Забив багажник, Геша таки уговорился на обед, и был доставлен, к моей радости. Преподнёс мне астрочки – «это нам с Вовой бабушка подарила, которая с картошкой… За то, что мы, это самое, оптовые…» Я дала ему чистую пепельницу и тапки под ноги поставила. Ой, сказал Геша.

– А что у нас сегодня? – спросил Вова. – Опять грибной суп?! Вялый, тебе налить стопку? А хочешь кваску домашнего? Машка вкусный квас делает сама.

– Грибной суп у нас не опять, Геша, а всего лишь второй день, – сказала я, интонируя. – Просто некоторые обнаглели. А квас сейчас принесу, очень удался…

Я плавно дефилировала из кухни в комнату – клеёнку постелить, суп притащить, квас в кувшин перелить, тарелки поставить… Геша, роняя пепел на штаны, вскакивал каждый раз, когда я появлялась в дверях…

– Сиди, Геша, – сказала я, – расслабляйся. И не ломай мне стереотипы. Я тут хозяйка. Вскакивать и бегать будешь дома.

Геша смотрел на всё вокруг в полном недоумении…

После выпитой стопки – «выпей один, Вялый, мне ж никак… мне ж тебя с мешками ещё домой везти…» – Геша разговорился. Рассказал, какие вопросы решает и как выкручивается, если не получается решить…

– Дурак ты, Вялый, – сказал Вова через некоторое время, – замучают они тебя, бабы эти… Ты один, их много. – Вова под «бабами» имел в виду всех, и Ладу с Пушей.

– Сам ты, Вова, это самое, дурак, – улыбнулся Геша. – Они без меня не могут. Я ж всё по-другому, это самое, вижу, не как вы…


                ***


Свою первую встречу они отмечали каждый год как праздник. Шарики надували, полы мыли. Геша делал плов, покупал вино, дарил подарочек, а Неллечка радовалась…

Тогда, после дня рождения Павла, они несколько раз встретились – волновались, обоим казалось, будто по двадцать лет им. Геша готовился, читал про достопримечательности, разрабатывал пешие маршруты по Ленинграду, отстирывал пятна на рубашке…
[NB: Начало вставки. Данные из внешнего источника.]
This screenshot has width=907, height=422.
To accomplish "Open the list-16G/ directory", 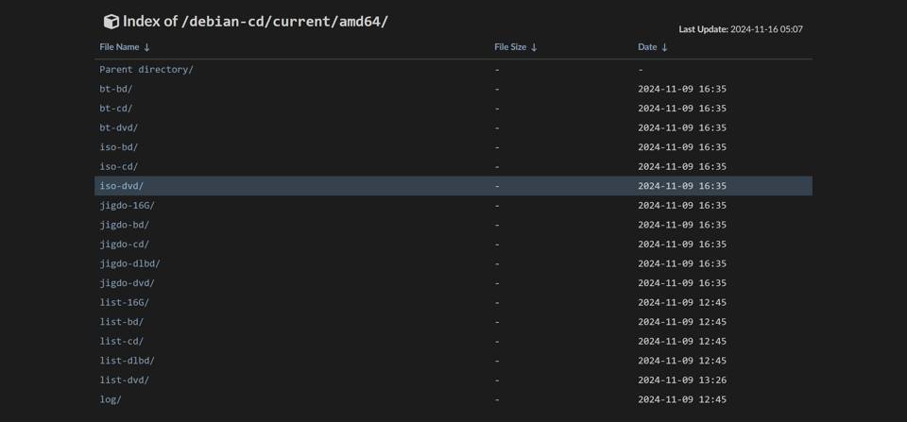I will click(x=124, y=303).
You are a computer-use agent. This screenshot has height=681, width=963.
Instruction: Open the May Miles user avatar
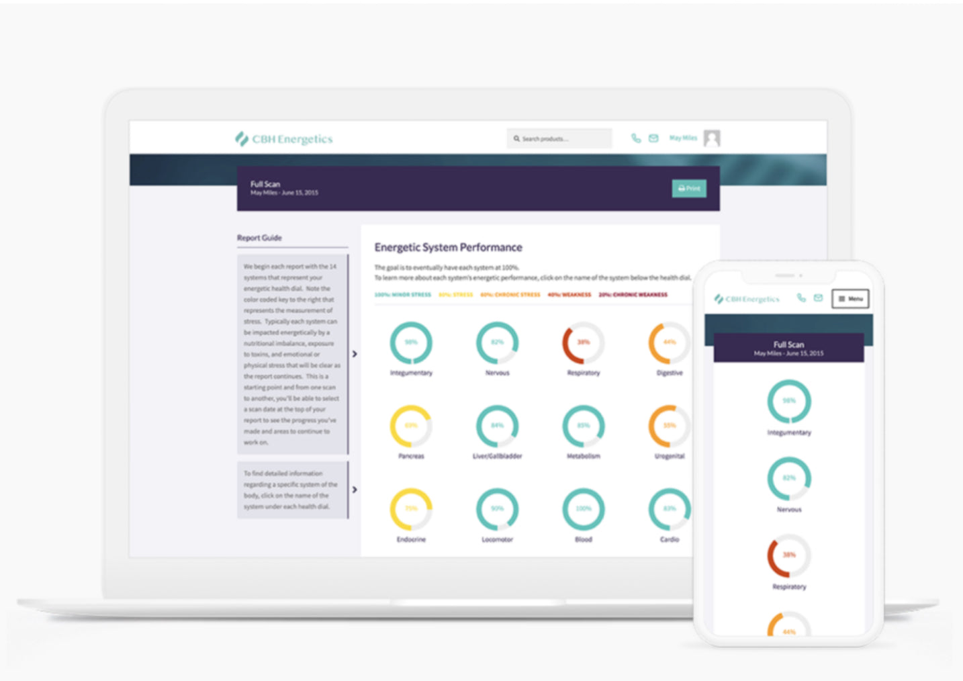pos(712,138)
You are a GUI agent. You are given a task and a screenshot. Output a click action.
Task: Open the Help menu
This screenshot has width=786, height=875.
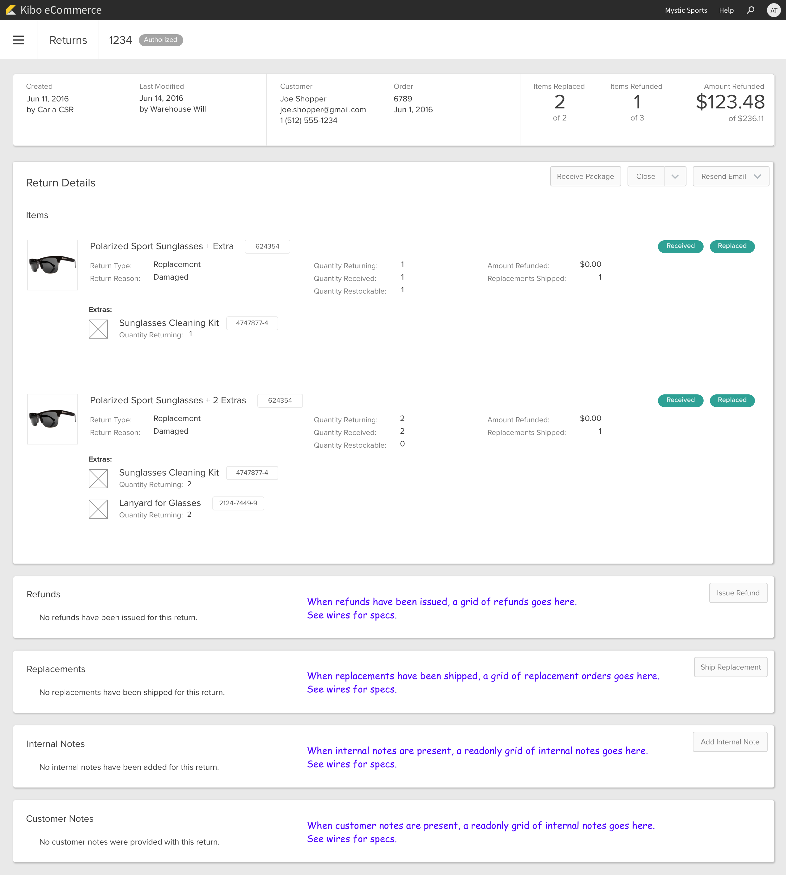point(726,10)
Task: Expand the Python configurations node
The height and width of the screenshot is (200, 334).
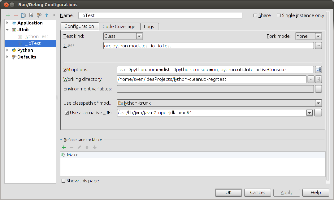Action: pos(8,50)
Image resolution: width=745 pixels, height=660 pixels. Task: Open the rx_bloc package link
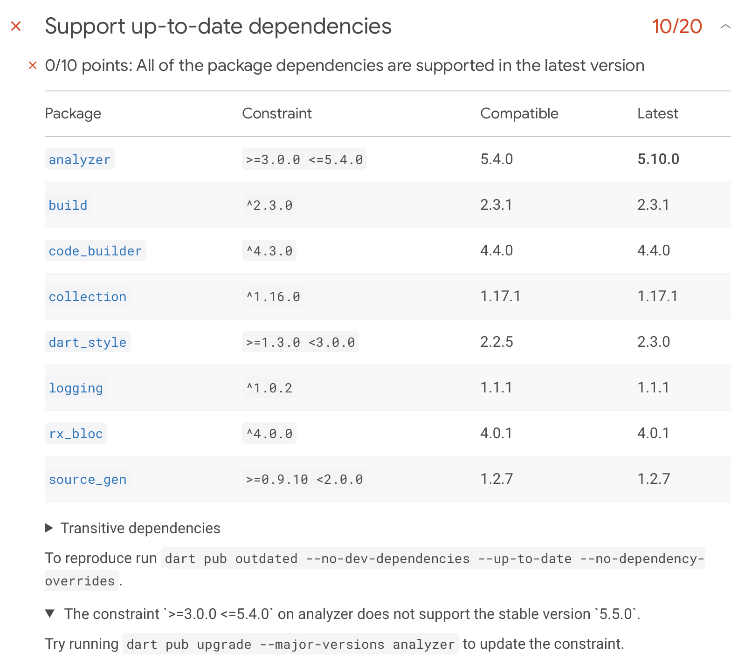click(76, 433)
Они много разговаривали, рассказывали свои семейные истории, ничего не утаивая. Геша удивлялся, как складно у него получалось тогда выражать мысли, и как неожиданно интересна и близка вдруг стала ему чужая жизнь… Славик тогда сдавал вступительные, и Геша нервничал почище Неллечки…

Однажды, гуляя в центре, Геша взял её за руку, чтобы перевести через дорогу, ну и всё. Неллечка ощутила покой во всём теле, а Геша физически почувствовал, как превратился в высокого брюнета в красивом костюме.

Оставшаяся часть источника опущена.